‘House of the Dragon’ Review: All about succession and patriarchy

A Potpourri of Vestiges Review

Murtaza Ali Khan

Game of Thrones ended up as an epic fantasy series about dragons and the dragon riding Targaryen queen, Daenerys Stormborn. But the saga began as a drama about feudal families and their fiefdoms. In fact, the entire first season was part family drama, part palace intrigue. It was only later that it developed into an epic fantasy marked by unforgettably breathtaking war sequences with larger than life characters. And, befittingly, the first two episodes of the prequel / spinoff series 'House of the Dragon,' take us back to where it all started—into the realm of succession and palace intrigue, far away from the world of operatic characters constantly engaged in devastating battles.

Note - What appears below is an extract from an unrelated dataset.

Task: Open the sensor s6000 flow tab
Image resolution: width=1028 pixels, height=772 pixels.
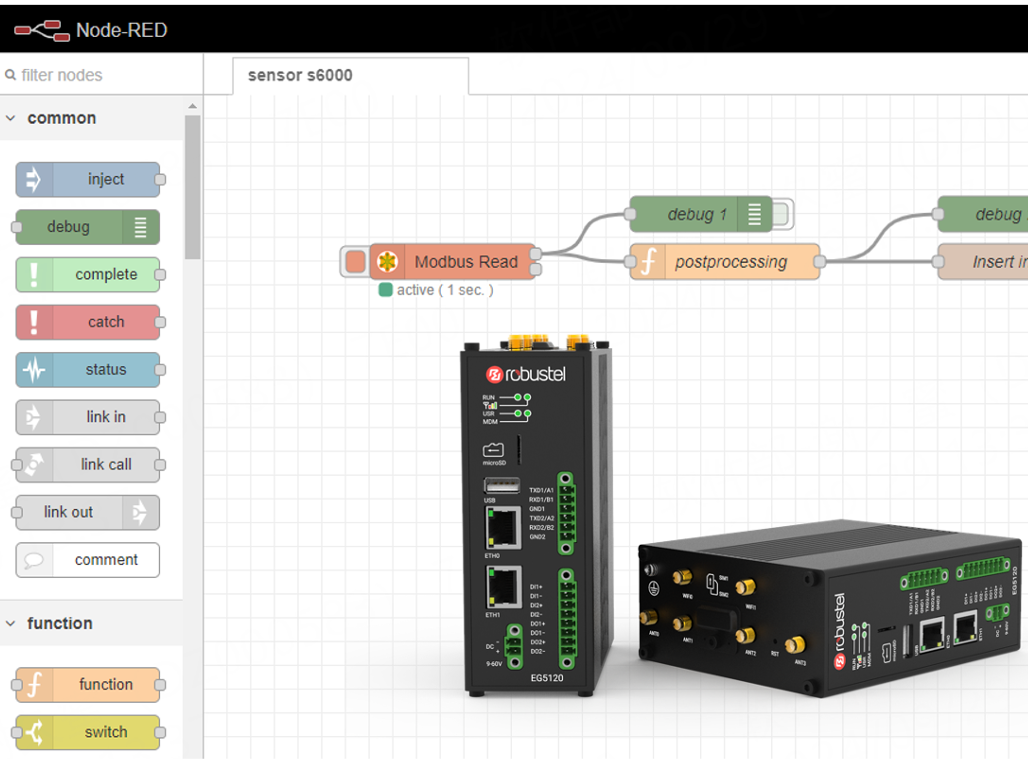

Set around 200 years before the events of Game of Thrones and 172 years before the birth of Daenerys Targaryen, ‘House of the Dragon’ takes us to the very beginning of the end of House Targaryens with the events leading up to the 'Dance of the Dragons' aka the Targaryen War of Succession. The series is based on parts of the novel 'Fire & Blood,' by George R. R. Martin. 

The opening episode begins with the aging Targaryen king Jaehaerys Targaryen choosing his grandson Prince Viserys as his heir, overlooking Viserys' older cousin, Princess Rhaenys Targaryen, as per the Westerosi law that gives a male heir preference over a female one, irrespective of the birth order. 

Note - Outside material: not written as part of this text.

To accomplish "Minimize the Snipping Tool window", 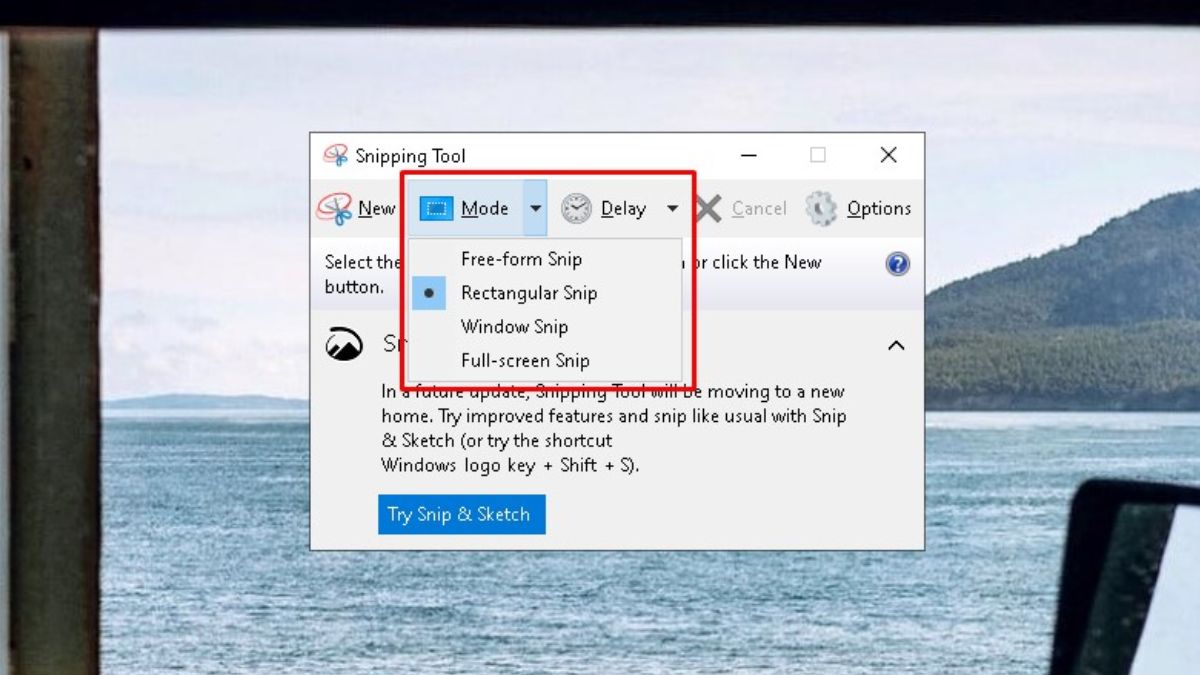I will [x=748, y=155].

Nine years into his reign, Viserys is struggling to produce a male heir. His brother Prince Daemon Targaryen naturally has an edge over his daughter Princess Rhaenyra Targaryen. But, Viserys' wife Queen Aemma is pregnant again and this time he is certain that it will be a son. If it's indeed a son all his future worries will be put to rest as he sees Daemon to be unworthy of sitting on the Iron Throne. Any other outcome is going to further push him to the brink. 

As for Daemon, he has been desperately waiting in the ranks for his opportunity. He considers his brother weak and thinks himself to be far more worthy of sitting on the Iron Throne. He shares a rather peculiar bond with his niece Rhaenyra. Daemon clearly seems to have a lust for power that Viserys lacks. It's pretty evident from their body languages. Even while sitting on the Iron Throne, Daemon looks a natural. Viserys, on the other hand, keeps hurting himself while learning backwards on the Iron Throne. The swords that constitute the throne are still razor sharp and it would take them another century to become blunter and less inconvenient for the king or the queen who sits on it.

At the heart of the season opener is Queen Aemma's pregnancy. King Viserys hosts a tourney celebrating the birth of his male heir even before the queen enters labor. The tourney scenes, featuring the knights battling each other in bloody duels, are intercut with Aemma's battle to deliver a healthy male heir. For, Viserys will not settle for anything less. When all hopes for a normal delivery get dashed, the maesters propose C-section. But in the absence of antiseptics and anesthetics, C-section used to be nothing less than a cold-blooded murder. While the bleeding would certainly kill the mother, the chances of the child's survival were also very low. 

But an aging, selfish king desperate for a male heir in a patriarchal world is least concerned about all this. So, basically, Viserys gives his approval to perform the C-section and sacrifice his wife in the process. The manner in which the sanguinary C-section scenes are intercut with the graphic tourney scenes, may look exhilarating to the eyes at first, but, in truth, given the ordeal that the pregnant queen goes through, it proves to be one of the most disturbing sequences ever seen on television / web. 

'House of the Dragon’ is all about success and patriarchy. The show’s beginning looks tamed but it picks up pace once the tourney begins. The second episode does a good of developing the plot points established in the first episode. On a whole, the first two episodes’ greatest strength has to be the brilliant performances on offer with Emma D'Arcy, Matt Smith, and Paddy Considine deserving special mentions. Another area that must be highlighted is the attention to detail: whether one speaks of the different manners in which Viserys and Daemon sit on the Iron Throne, or the enduring sharpness of the swords fused to forge it, or how Rhaenyra is repeatedly reminded that she smells of dragon (wonder what that smell is like?), or how the left side separation of King Jaehaerys’ hair swerves in the wind passing through the broken castle walls of Harrenhal (remember, Tywin Lannister’s narration of Aegon’s ingenious and devastating aerial attack to Arya?). Although, it’s a little early to speculate, it would be interesting to see if ‘House of the Dragon’ can prove to be for ‘Game of Thrones’ what ‘Better Call Saul’ proved to be for ‘Breaking Bad.’